Lecture 4 - Jet images and transfer learning with CNNs
Contents
Lecture 4 - Jet images and transfer learning with CNNs#
A look at converting jets into images and classifying them with convolutional neural networks
Learning objectives#
Understand how to convert jets into images
Know what transfer learning is and it’s advantages compared to training a neural network from scratch
Understand the main steps needed to fine-tune a convolutional neural network
References#
Chapter 1 of Deep Learning for Coders with fastai & PyTorch by Jeremy Howard and Sylvain Gugger.

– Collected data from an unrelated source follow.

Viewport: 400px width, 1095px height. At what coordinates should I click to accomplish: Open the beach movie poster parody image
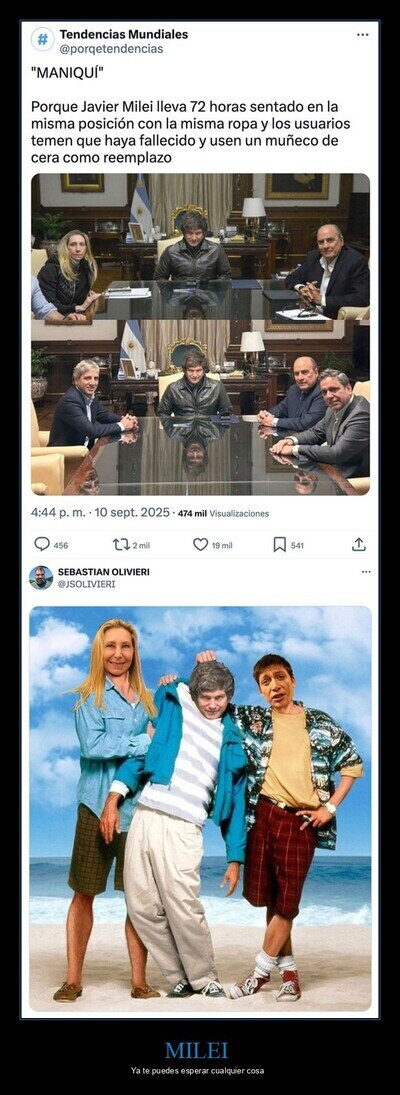200,809
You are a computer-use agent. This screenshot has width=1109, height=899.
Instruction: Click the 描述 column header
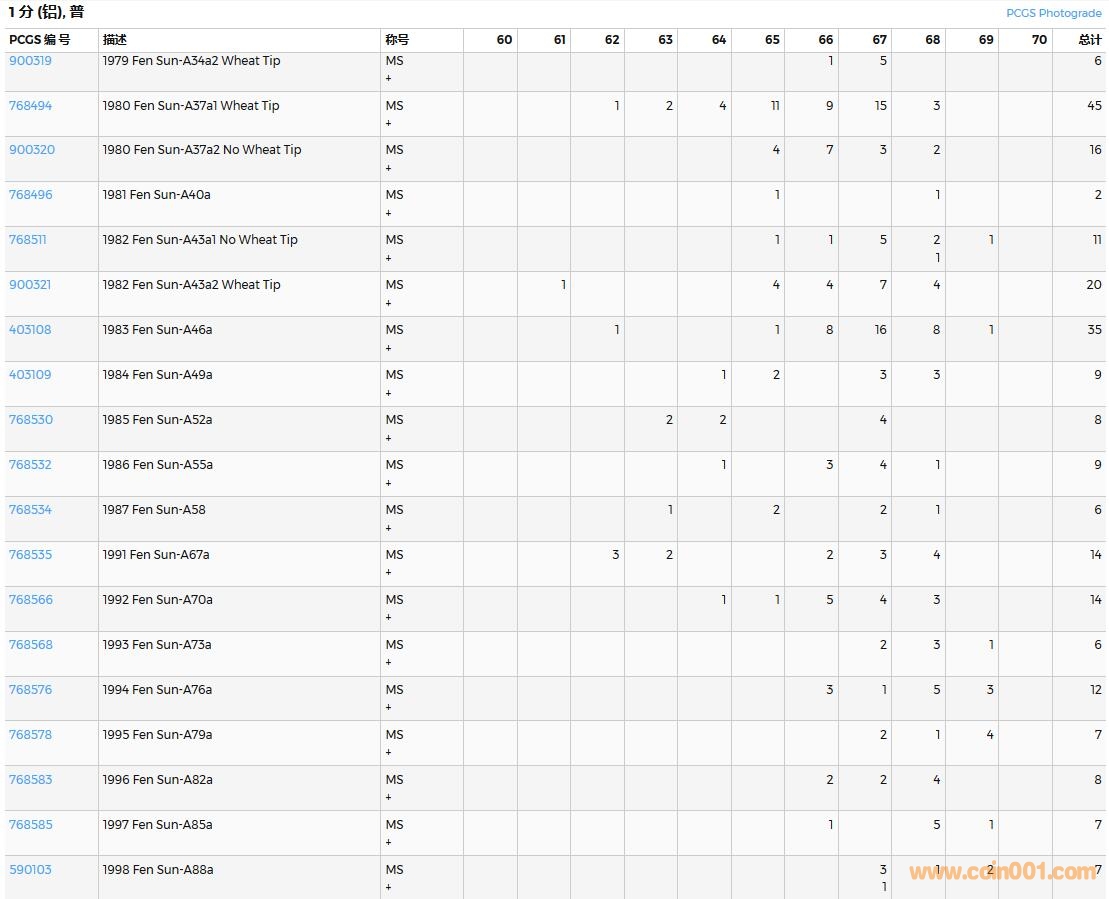[x=115, y=40]
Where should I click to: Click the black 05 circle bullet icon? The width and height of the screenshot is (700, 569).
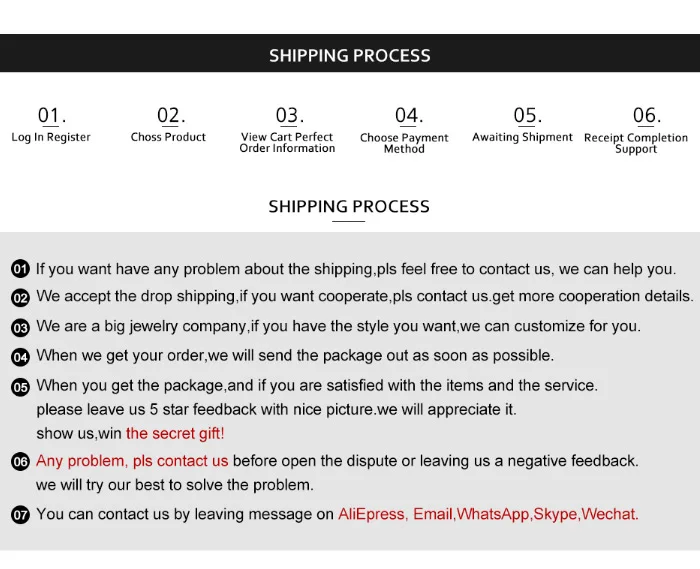(20, 387)
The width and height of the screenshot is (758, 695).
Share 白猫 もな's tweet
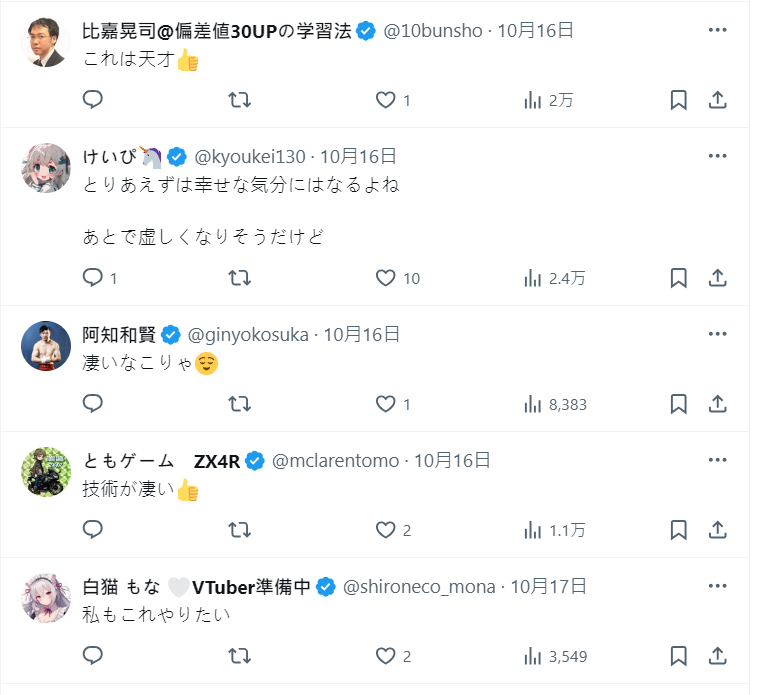717,656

The Machine Learning Landscape of Top Taggers by G. Kasieczka et al.
Jet-Images – Deep Learning Edition by L. de Oliviera et al.
Setup#
# Uncomment and run this cell if using Colab, Kaggle etc
# %pip install fastai==2.6.0 datasets energyflow huggingface_hub
Imports#
import pandas as pd
from datasets import load_dataset
from energyflow.utils import (
center_ptyphims,
phi_fix,
pixelate,
ptyphims_from_p4s,
reflect_ptyphims,
rotate_ptyphims,
)
from fastai.vision.all import *
from huggingface_hub import from_pretrained_fastai
from sklearn.metrics import accuracy_score, auc, roc_auc_score, roc_curve
from torch.utils.data import Dataset, TensorDataset
from torchvision.transforms import ToTensor
from scipy.interpolate import interp1d
import datasets
# Suppress logs to keep things tidy
datasets.logging.set_verbosity_error()
Creating jet images#
As we saw in lectures 1 and 2, there are various ways to represent jet data for neural networks. So far, we’ve focused on \(N\)-subjettiness features \(\tau_N^{\beta}\), which represent jets in a tabular format. Today, we’ll examine another popular representation that treats jets as 2D images. An example from the top tagging review is shown below:
But why consider images in the first place? The motivation here is partly historical: computer vision is where the deep learning revolution started in 2011, with DanNet and AlexNet smashing the state-of-the-art on popular benchmarks. Both approaches were based on a type of architecture called a convolutional neural network (CNN), which is especially well suited for analysing images. In the next lecture we’ll examine how CNNs work in detail, so today we’ll focus on creating jet images and training a CNN with the high-level API of fastai.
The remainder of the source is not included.